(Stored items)

>>>

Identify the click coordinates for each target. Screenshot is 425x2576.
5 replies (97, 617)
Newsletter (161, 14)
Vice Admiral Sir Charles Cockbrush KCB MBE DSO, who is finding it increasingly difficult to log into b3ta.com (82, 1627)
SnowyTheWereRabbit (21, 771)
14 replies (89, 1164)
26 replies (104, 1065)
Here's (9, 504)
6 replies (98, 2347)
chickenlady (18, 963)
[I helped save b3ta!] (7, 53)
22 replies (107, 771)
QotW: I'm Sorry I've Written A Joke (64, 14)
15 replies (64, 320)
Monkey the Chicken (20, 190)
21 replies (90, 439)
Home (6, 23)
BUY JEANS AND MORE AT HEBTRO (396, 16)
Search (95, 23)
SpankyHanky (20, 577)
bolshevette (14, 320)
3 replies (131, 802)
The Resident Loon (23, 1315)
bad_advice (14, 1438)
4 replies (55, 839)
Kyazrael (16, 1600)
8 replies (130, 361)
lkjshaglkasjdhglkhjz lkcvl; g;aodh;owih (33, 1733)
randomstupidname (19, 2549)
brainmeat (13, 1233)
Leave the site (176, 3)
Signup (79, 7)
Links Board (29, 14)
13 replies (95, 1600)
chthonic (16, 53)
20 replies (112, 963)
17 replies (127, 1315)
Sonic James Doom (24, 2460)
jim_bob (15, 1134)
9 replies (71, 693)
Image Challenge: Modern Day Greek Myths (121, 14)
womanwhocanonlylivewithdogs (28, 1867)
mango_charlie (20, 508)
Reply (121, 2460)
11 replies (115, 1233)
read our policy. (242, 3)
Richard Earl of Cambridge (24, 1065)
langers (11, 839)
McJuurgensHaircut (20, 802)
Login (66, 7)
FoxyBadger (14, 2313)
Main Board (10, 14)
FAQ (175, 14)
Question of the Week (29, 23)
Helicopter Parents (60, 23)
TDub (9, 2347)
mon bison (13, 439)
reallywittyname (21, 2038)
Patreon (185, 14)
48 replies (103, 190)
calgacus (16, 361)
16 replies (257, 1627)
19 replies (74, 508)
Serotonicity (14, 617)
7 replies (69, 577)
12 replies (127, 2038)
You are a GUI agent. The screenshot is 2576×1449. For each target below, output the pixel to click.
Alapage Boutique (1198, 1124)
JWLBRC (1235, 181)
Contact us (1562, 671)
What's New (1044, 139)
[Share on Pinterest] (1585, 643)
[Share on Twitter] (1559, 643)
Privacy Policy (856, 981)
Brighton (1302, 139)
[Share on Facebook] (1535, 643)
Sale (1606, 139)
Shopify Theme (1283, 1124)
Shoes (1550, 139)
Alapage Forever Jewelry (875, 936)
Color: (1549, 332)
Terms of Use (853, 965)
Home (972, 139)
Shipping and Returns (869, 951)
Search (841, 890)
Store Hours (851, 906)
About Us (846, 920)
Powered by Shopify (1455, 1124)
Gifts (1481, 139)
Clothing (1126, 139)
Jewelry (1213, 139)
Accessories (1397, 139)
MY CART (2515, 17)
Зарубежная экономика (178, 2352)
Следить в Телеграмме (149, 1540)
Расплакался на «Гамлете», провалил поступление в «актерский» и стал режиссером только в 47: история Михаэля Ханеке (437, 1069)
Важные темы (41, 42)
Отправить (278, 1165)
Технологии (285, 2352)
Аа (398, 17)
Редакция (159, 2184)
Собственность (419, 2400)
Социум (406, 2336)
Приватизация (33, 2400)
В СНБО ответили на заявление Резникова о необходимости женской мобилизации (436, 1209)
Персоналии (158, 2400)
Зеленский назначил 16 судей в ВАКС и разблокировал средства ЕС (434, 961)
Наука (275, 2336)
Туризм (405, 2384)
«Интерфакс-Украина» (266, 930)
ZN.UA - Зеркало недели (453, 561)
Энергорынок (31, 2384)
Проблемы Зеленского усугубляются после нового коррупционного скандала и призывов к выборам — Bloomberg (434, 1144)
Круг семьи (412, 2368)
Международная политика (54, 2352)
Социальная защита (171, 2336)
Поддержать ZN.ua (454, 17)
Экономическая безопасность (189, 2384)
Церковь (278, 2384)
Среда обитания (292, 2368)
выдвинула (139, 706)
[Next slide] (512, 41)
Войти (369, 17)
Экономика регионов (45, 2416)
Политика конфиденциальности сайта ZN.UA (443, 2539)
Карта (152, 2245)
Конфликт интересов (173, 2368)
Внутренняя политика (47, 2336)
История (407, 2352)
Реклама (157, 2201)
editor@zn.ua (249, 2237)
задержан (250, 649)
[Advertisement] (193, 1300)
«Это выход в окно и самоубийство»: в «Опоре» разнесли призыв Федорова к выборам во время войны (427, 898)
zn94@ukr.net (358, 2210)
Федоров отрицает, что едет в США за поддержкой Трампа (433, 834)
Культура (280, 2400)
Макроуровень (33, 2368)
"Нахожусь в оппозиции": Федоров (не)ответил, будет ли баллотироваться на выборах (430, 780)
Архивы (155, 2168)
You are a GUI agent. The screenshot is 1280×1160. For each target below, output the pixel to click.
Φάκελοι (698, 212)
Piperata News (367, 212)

<<<

WHAT NEEDS TO BE DONE: Take the lines above from the one holding "Проблемы Зеленского усугубляются" to the last and output them exactly.

COMPLETED EXERCISE:
Проблемы Зеленского усугубляются после нового коррупционного скандала и призывов к выборам — Bloomberg (434, 1144)
Круг семьи (412, 2368)
Международная политика (54, 2352)
Социальная защита (171, 2336)
Поддержать ZN.ua (454, 17)
Экономическая безопасность (189, 2384)
Церковь (278, 2384)
Среда обитания (292, 2368)
выдвинула (139, 706)
[Next slide] (512, 41)
Войти (369, 17)
Экономика регионов (45, 2416)
Политика конфиденциальности сайта ZN.UA (443, 2539)
Карта (152, 2245)
Конфликт интересов (173, 2368)
Внутренняя политика (47, 2336)
История (407, 2352)
Реклама (157, 2201)
editor@zn.ua (249, 2237)
задержан (250, 649)
[Advertisement] (193, 1300)
«Это выход в окно и самоубийство»: в «Опоре» разнесли призыв Федорова к выборам во время войны (427, 898)
zn94@ukr.net (358, 2210)
Федоров отрицает, что едет в США за поддержкой Трампа (433, 834)
Культура (280, 2400)
Макроуровень (33, 2368)
"Нахожусь в оппозиции": Федоров (не)ответил, будет ли баллотироваться на выборах (430, 780)
Архивы (155, 2168)
You are a GUI agent. The screenshot is 1280×1160. For each target below, output the pixel to click.
Φάκελοι (698, 212)
Piperata News (367, 212)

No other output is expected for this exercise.